━━ Records for the task
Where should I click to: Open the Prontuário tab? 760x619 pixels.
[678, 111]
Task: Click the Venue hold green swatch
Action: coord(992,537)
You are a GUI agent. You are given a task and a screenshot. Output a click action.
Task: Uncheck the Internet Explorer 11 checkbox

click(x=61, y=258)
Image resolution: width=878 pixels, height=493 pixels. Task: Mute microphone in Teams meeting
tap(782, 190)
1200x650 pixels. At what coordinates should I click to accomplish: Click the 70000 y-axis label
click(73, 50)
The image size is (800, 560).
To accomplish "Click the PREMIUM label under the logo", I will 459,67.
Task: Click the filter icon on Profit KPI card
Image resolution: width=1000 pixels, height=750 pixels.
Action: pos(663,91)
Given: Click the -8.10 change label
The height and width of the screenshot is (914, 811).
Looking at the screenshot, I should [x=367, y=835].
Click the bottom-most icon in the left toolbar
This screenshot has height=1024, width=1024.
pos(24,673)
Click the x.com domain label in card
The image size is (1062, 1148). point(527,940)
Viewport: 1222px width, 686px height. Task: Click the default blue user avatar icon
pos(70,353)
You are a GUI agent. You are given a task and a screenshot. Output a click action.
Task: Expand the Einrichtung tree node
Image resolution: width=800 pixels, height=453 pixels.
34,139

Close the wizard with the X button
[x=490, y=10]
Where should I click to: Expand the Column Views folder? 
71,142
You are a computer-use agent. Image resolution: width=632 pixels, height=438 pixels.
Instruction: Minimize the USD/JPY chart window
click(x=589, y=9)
━━━━
▸ **What needs to be done**:
For this exercise, retype the entire listing exactly.

▸ **Exercise output**:
Where should I click to: Open the Prontuário tab? 760x619 pixels.
[678, 111]
Task: Click the Venue hold green swatch
Action: coord(992,537)
You are a GUI agent. You are given a task and a screenshot. Output a click action.
Task: Uncheck the Internet Explorer 11 checkbox

click(x=61, y=258)
Image resolution: width=878 pixels, height=493 pixels. Task: Mute microphone in Teams meeting
tap(782, 190)
1200x650 pixels. At what coordinates should I click to accomplish: Click the 70000 y-axis label
click(73, 50)
The image size is (800, 560).
To accomplish "Click the PREMIUM label under the logo", I will 459,67.
Task: Click the filter icon on Profit KPI card
Image resolution: width=1000 pixels, height=750 pixels.
Action: pos(663,91)
Given: Click the -8.10 change label
The height and width of the screenshot is (914, 811).
Looking at the screenshot, I should [x=367, y=835].
Click the bottom-most icon in the left toolbar
This screenshot has height=1024, width=1024.
pos(24,673)
Click the x.com domain label in card
The image size is (1062, 1148). point(527,940)
Viewport: 1222px width, 686px height. Task: Click the default blue user avatar icon
pos(70,353)
You are a GUI agent. You are given a task and a screenshot. Output a click action.
Task: Expand the Einrichtung tree node
Image resolution: width=800 pixels, height=453 pixels.
34,139

Close the wizard with the X button
[x=490, y=10]
Where should I click to: Expand the Column Views folder? 
71,142
You are a computer-use agent. Image resolution: width=632 pixels, height=438 pixels.
Instruction: Minimize the USD/JPY chart window
click(x=589, y=9)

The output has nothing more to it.